TASK OBJECTIVE: From the line that contains "The image size is (768, 417)." to the end of the entries, copy each line exactly, though the pictures stay out.

──────── DATA PROVIDED ────────

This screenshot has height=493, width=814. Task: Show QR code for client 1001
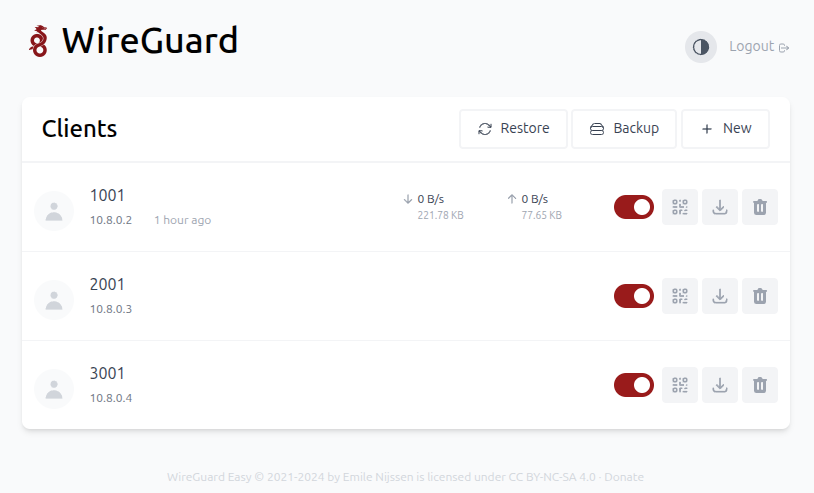(680, 207)
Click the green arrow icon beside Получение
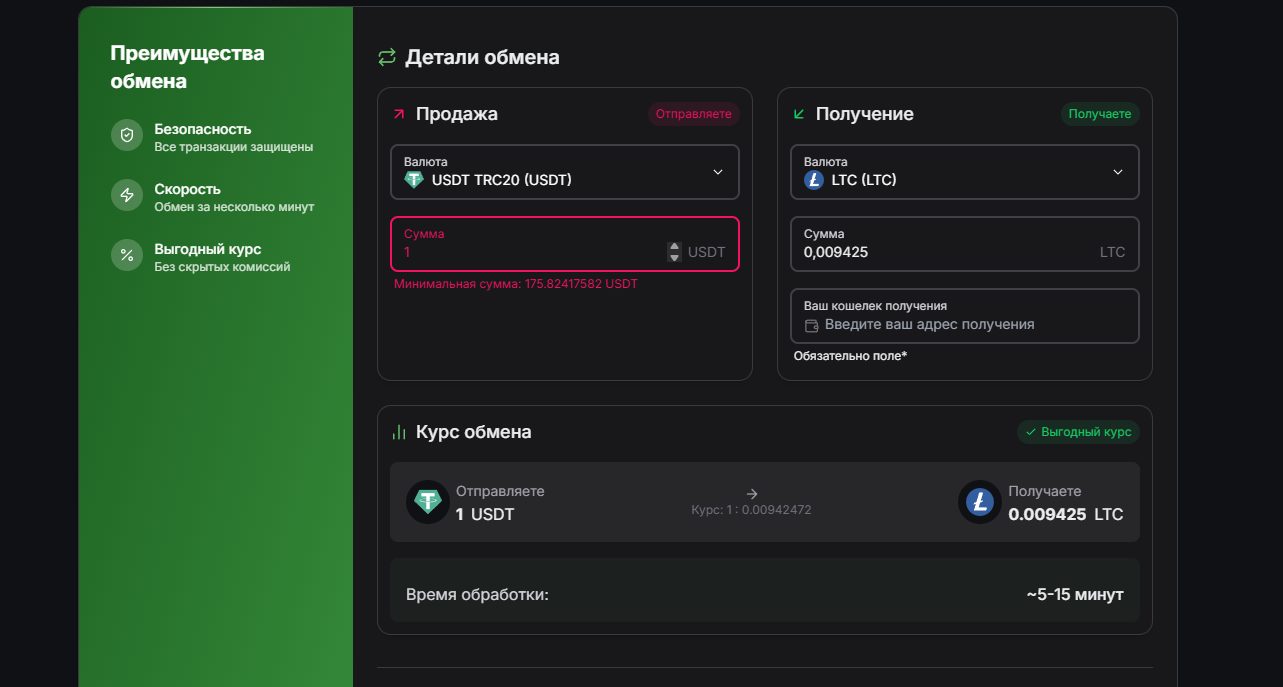Viewport: 1283px width, 687px height. point(799,114)
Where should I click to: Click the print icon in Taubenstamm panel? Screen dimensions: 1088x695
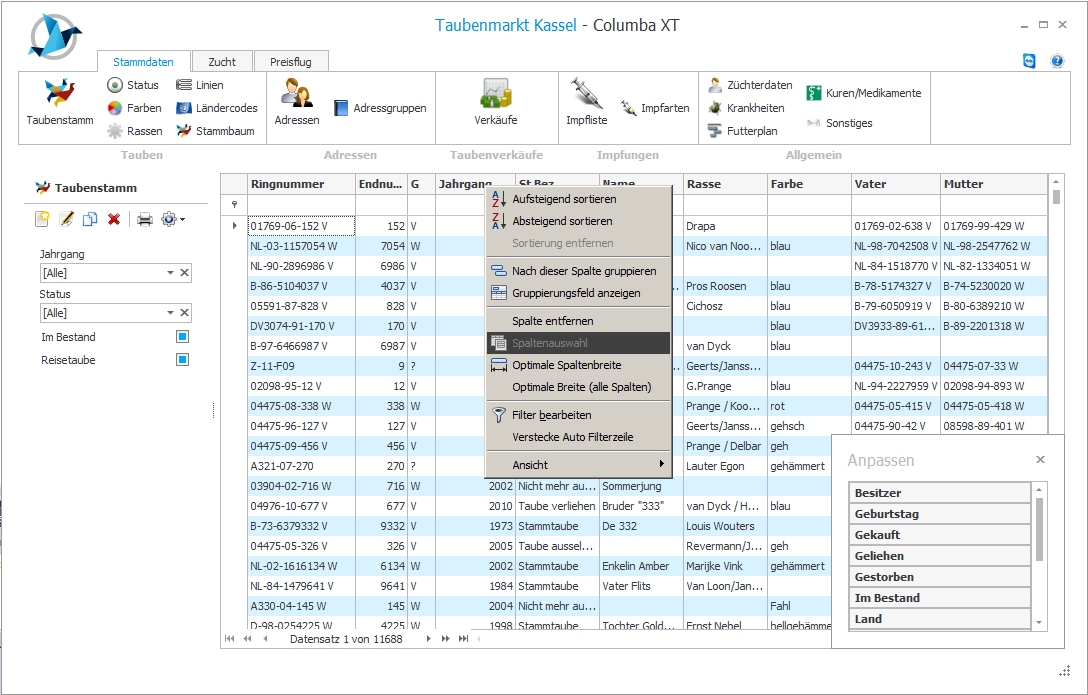145,219
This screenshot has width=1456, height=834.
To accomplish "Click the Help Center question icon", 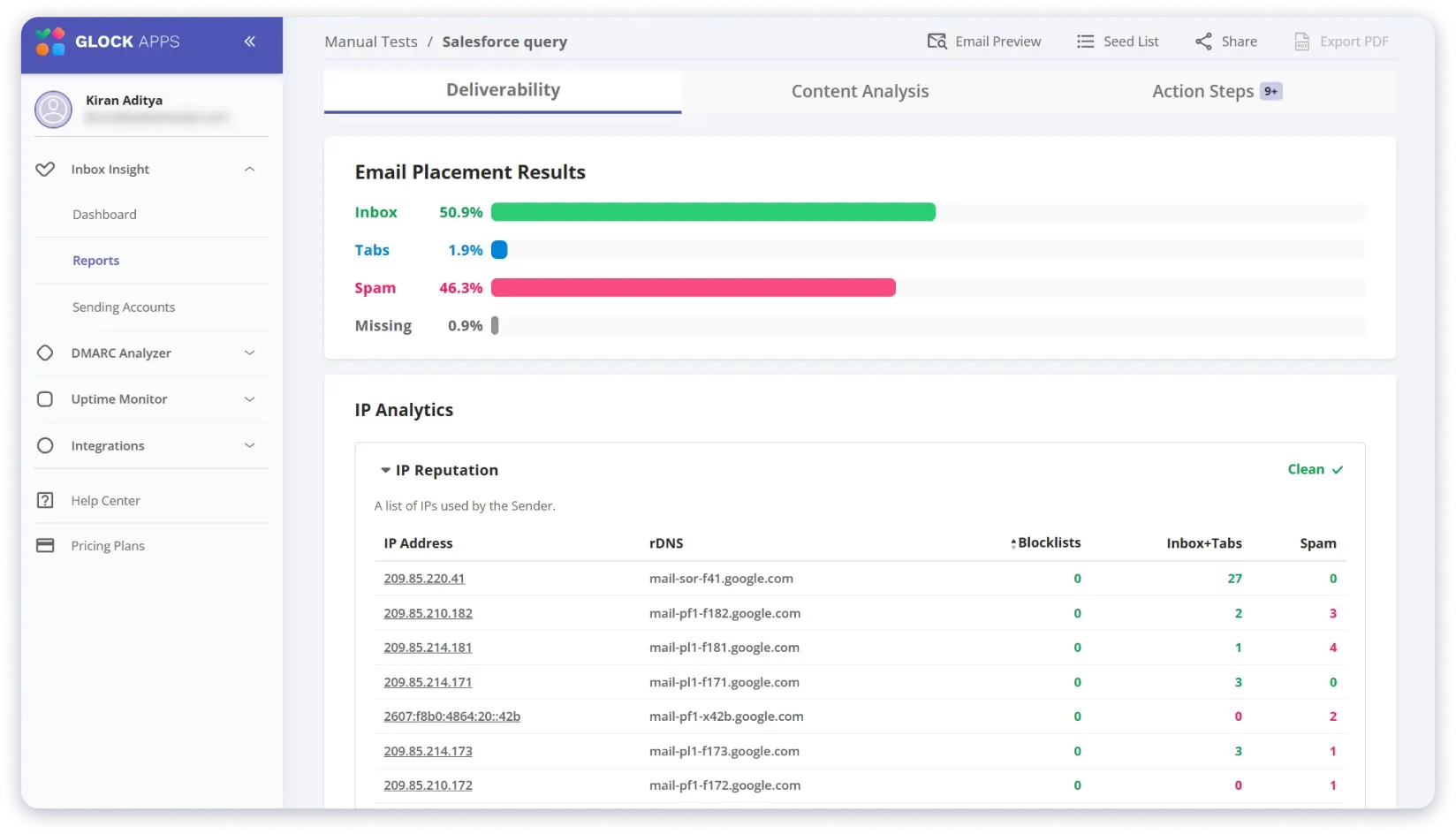I will point(45,501).
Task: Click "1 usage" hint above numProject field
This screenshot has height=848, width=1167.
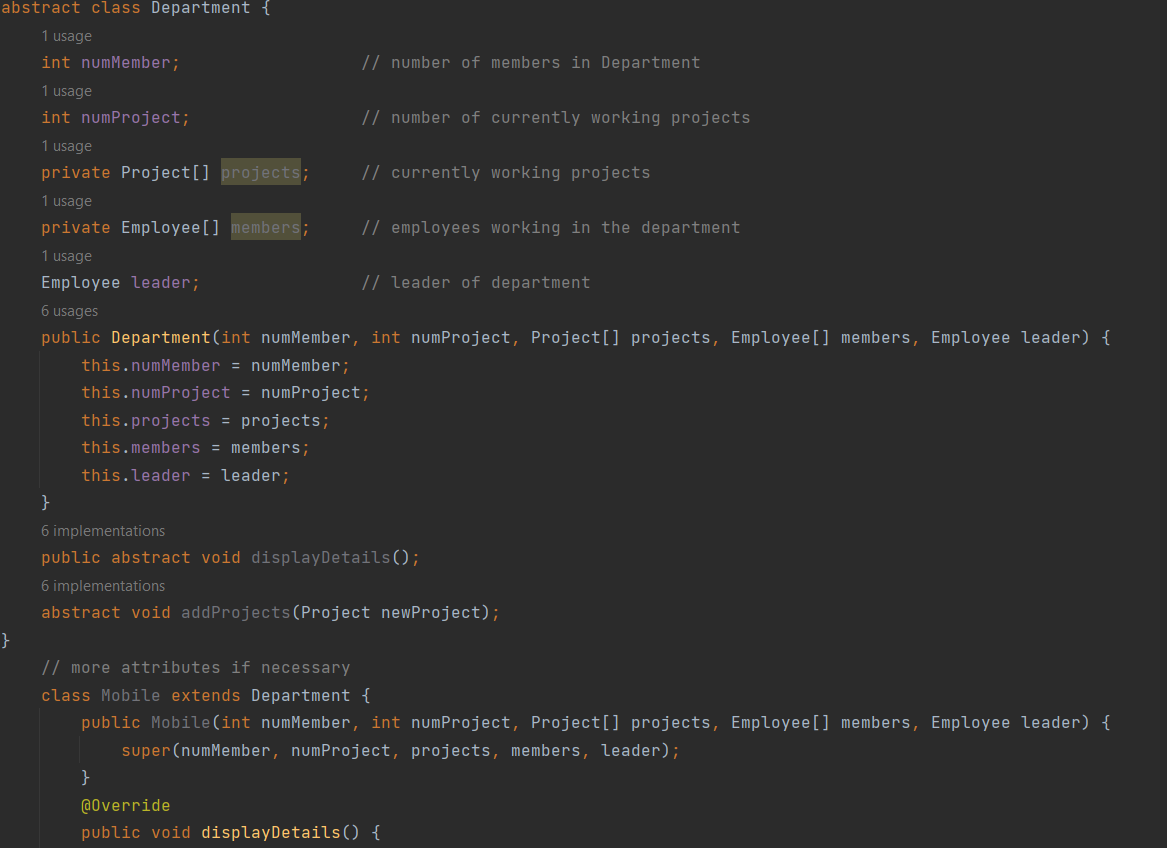Action: (x=66, y=91)
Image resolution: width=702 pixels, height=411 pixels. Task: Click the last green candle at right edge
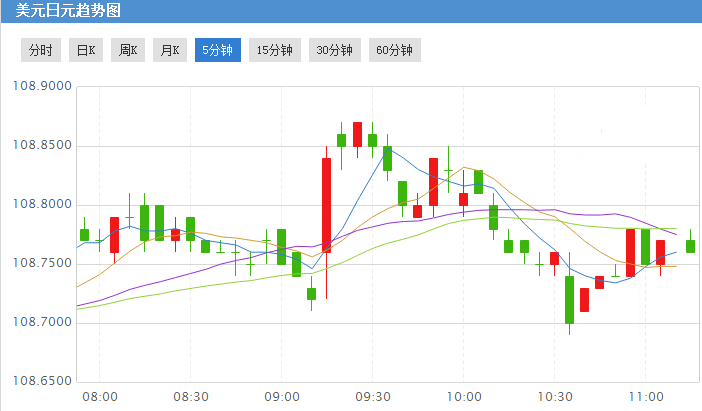point(690,246)
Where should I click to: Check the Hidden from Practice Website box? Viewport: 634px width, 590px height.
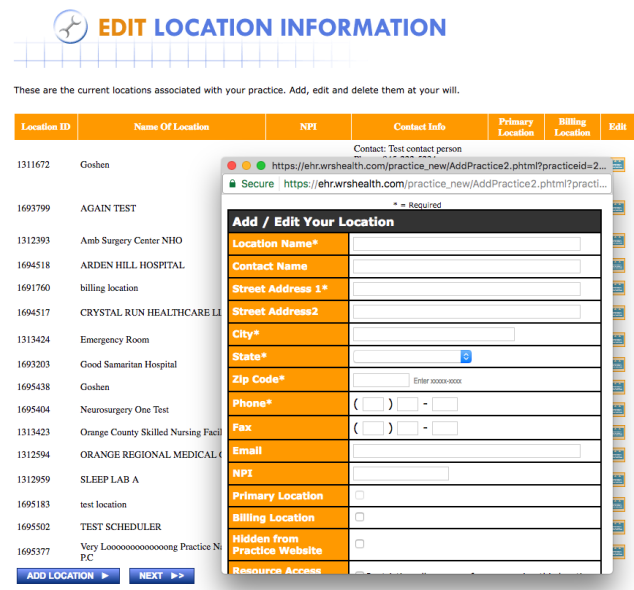[x=360, y=544]
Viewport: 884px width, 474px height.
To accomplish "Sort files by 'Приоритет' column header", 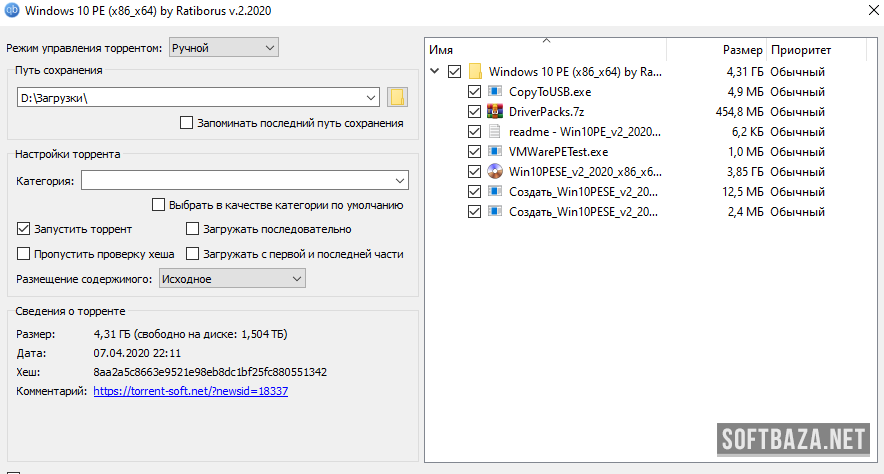I will point(800,50).
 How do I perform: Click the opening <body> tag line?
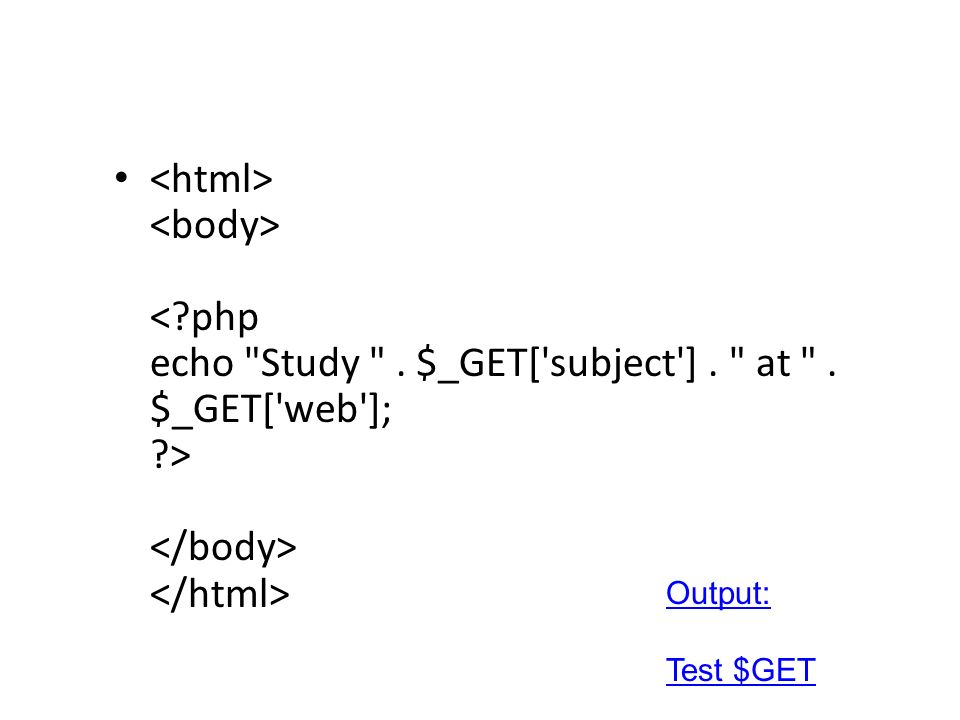215,225

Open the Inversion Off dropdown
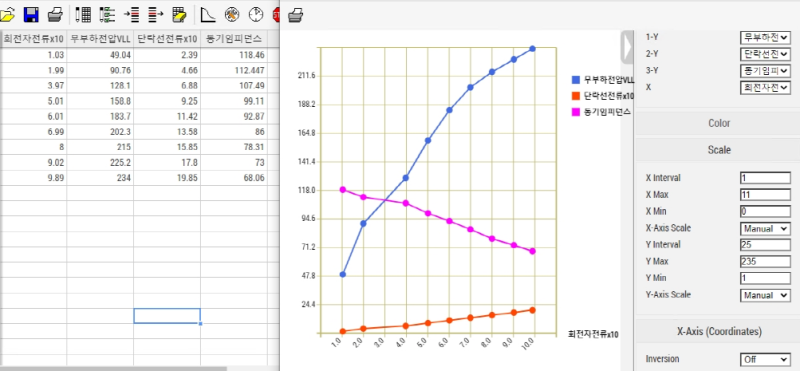(x=765, y=359)
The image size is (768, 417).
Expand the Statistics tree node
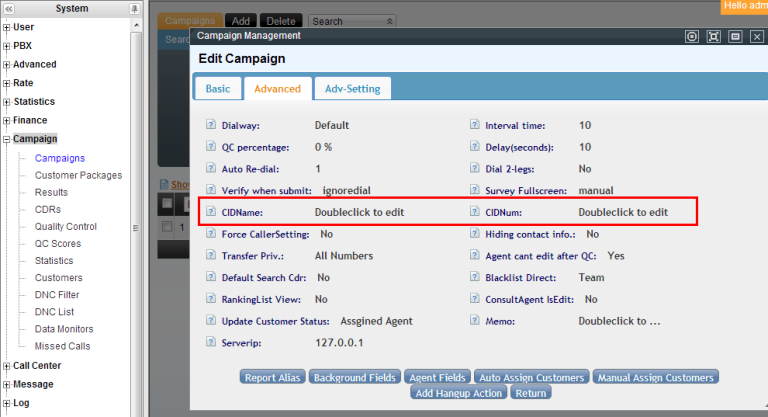(7, 102)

────────

EXPECTED ANSWER:
The image size is (768, 417).
Expand the Statistics tree node
(7, 102)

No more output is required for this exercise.